Work to do =
1. Copy the section of the gold measurement article that starts at "Linguistic Variation in" and ends after "answer is: No.", substituting "Singapore" for "Dubai".
2. Carry on the article about Bangladesh's gold measurement system, beginning after its final sentence.

Supplied passage =
:::::
Vori vs Tola: The Gold Measurement System of Bangladesh Explained

Published on Feb 22, 2026 • 18 min read

Quick Answer: The "Vori" (or Bhori) used in Bangladesh is mathematically identical to the traditional Tola. 1 Vori equals exactly 11.6638 grams. The terms are entirely interchangeable depending on regional dialect; they represent the exact same unit of standard mass inherited from the 1833 British Imperial measurements.

Linguistic Variation in the Subcontinent

If you closely follow the daily gold price indexes released by BAJUS (the Bangladesh Jeweller's Association), you will notice that the rates are never quoted in tolas. Instead, the headline always reads: "Gold hits new high per Vori."

For investors sitting in neighboring India, Pakistan, or massive trading hubs like Dubai, this can initially seem confusing. Is the Vori a totally unique, sovereign measurement system indigenous only to Bangladesh? Do you need a new calculator or set of conversion formulas to buy gold in Dhaka compared to Mumbai?

The short and definitive answer is: No.

Vori = Bhori = Tola

The distinction between the tola and the vori is entirely linguistic, rooted in the Bengali language. The word "bhori" (ভরি)—often anglicized indiscriminately as "vori"—is simply the Bengali term for the tola. When East Bengal (now Bangladesh) was deeply integrated with the broader Indian subcontinent under British rule, the standardized 1833 British measurement system swept the entire region.

The British decreed that 1 Tola = 180 Troy Grains = 11.6638038 Grams. This exact weight became the gold standard across the empire. While Northern and Western Indian dialects referred to this standardized weight as the "tola," the Bengali dialect referred to this exact same standardized mass as the "bhori."

The Mathematical Proof

To end all doubt, here is the exact internal breakdown of a Vori, demonstrating its flawless alignment with our Tola, Masha, and Ratti breakdown:

Bengali Unit Composition Metric Equivalent (Grams)
1 Ana 1/16th of a Vori 0.7289 g
1 Vori (Bhori) 16 Ana 11.6638 g

Why Bangladesh Strictly Avoids the "10-Gram Myth"

There is one incredibly critical difference between buying gold in a "Vori" market (Bangladesh) versus buying gold in a "Tola" market (India) today.

As documented extensively in our 10-Gram Tola Myth exposé, a massive segment of modern India's retail jewelry sector has colloquially bastardized the word "tola" to mean exactly 10 metric grams to align with base-10 mathematics. This creates a dual-definition where "tola" could silently mean either 10g or 11.66g depending on the specific shop.

Bangladesh does not have this problem. The Vori (Bhori) remains hyper-protected against metric corruption. The Bangladesh Jeweller's Association (BAJUS) strictly strictly dictates and publishes the national price of gold almost exclusively using the 11.664g Vori standard. The concept of a "10-gram vori" simply does not exist in the cultural lexicon.
:::::
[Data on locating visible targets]
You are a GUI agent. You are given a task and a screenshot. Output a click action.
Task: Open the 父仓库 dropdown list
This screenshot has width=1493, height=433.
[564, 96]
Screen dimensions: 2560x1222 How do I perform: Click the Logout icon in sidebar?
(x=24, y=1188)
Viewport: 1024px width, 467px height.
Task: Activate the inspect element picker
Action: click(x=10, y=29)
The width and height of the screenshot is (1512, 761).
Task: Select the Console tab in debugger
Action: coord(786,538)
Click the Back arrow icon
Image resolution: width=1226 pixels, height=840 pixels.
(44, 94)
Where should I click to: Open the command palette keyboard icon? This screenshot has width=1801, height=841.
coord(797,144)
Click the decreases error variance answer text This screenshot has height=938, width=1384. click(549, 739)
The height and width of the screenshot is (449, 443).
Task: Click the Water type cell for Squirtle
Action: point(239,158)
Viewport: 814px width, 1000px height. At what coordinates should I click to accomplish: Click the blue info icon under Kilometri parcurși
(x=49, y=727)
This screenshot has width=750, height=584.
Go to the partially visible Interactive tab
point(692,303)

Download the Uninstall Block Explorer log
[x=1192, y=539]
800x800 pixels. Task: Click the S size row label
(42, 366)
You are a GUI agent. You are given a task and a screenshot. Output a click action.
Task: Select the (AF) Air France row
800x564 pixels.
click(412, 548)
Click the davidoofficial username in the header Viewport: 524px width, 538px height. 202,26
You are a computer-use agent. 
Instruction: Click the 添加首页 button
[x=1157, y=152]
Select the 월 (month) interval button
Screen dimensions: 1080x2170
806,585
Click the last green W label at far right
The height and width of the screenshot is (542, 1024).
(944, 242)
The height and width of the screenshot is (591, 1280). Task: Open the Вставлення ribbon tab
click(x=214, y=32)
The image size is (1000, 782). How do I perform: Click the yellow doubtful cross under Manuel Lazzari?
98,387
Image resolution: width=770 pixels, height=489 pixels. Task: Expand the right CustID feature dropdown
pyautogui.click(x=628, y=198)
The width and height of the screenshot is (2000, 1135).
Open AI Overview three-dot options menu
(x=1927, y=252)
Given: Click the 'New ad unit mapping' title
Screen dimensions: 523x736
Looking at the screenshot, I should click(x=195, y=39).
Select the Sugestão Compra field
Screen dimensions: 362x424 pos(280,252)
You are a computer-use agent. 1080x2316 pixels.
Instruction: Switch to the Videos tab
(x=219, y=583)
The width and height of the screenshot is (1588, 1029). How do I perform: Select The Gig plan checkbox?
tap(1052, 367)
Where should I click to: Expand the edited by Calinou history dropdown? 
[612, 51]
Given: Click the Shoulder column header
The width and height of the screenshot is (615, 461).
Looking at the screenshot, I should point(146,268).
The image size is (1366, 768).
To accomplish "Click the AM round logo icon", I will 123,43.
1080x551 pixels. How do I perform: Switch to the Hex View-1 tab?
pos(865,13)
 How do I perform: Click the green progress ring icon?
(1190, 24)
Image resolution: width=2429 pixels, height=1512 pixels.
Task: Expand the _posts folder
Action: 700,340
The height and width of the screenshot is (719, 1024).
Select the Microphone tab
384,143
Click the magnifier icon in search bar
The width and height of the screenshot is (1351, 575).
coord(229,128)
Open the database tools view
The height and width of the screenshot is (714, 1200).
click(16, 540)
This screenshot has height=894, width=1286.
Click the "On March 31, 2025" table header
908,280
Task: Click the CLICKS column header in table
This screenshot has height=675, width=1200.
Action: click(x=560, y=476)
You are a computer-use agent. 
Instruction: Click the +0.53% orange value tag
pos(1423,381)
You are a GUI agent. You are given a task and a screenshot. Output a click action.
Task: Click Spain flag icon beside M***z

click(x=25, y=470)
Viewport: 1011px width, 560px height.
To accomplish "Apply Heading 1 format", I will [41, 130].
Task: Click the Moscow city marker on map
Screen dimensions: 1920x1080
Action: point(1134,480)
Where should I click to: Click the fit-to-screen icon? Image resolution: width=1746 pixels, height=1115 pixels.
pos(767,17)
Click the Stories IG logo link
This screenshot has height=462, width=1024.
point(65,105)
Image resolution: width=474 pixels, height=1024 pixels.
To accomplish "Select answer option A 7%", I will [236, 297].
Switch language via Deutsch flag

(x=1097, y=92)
:::::
Expected outputs =
1.
Linguistic Variation in the Subcontinent

If you closely follow the daily gold price indexes released by BAJUS (the Bangladesh Jeweller's Association), you will notice that the rates are never quoted in tolas. Instead, the headline always reads: "Gold hits new high per Vori."

For investors sitting in neighboring India, Pakistan, or massive trading hubs like Singapore, this can initially seem confusing. Is the Vori a totally unique, sovereign measurement system indigenous only to Bangladesh? Do you need a new calculator or set of conversion formulas to buy gold in Dhaka compared to Mumbai?

The short and definitive answer is: No.

2.
Therefore, if a broker in Dhaka quotes you the price for "2 voris of 22k gold," you are mathematically guaranteed to receive 23.3276 grams without needing to ask the defensive "are these metric or traditional tolas" clarifying question.

The History of the Vori Measurement System in Bangladesh

To truly understand the vori, we must trace its roots back through centuries of trade, empire, and linguistic evolution on the Bengal delta. The story of the vori is inseparable from the broader history of the tola across South Asia, yet it carries uniquely Bengali characteristics that have shaped how gold is bought, sold, and culturally revered in what is now Bangladesh.

Pre-Colonial Origins: Ancient Bengali Trade Weights

Long before British standardization, the Bengal region possessed its own sophisticated systems of weights and measures. Ancient Bengali merchants trading in the bustling ports of Chittagong and Sonargaon used a variety of local weight standards derived from seeds and grains, much like the rest of the Indian subcontinent. The ratti (the seed of the Abrus precatorius plant) served as the foundational micro-unit, with larger units built upon multiples of it.

The word "bhori" (ভরি) itself is derived from the Sanskrit root "bhara," meaning "weight" or "load." Over centuries of use in Bengali marketplaces, this term became the dominant colloquial word for the standard gold-trading unit in the region. While the Hindi-speaking north used "tola" and the Marathi-speaking west had its own dialectal variations, Bengal's merchants naturally gravitated toward "bhori" as their preferred term for the same fundamental mass.

British Standardization and the 1833 Decree

The pivotal moment in the vori's history came with the British Indian Coinage Act of 1833. The British East India Company, seeking to impose uniform weights across its sprawling territories, decreed that 1 tola = 180 troy grains = 11.6638038 grams. This standardization was necessary because the British Indian Rupee coin was designed to weigh exactly one tola.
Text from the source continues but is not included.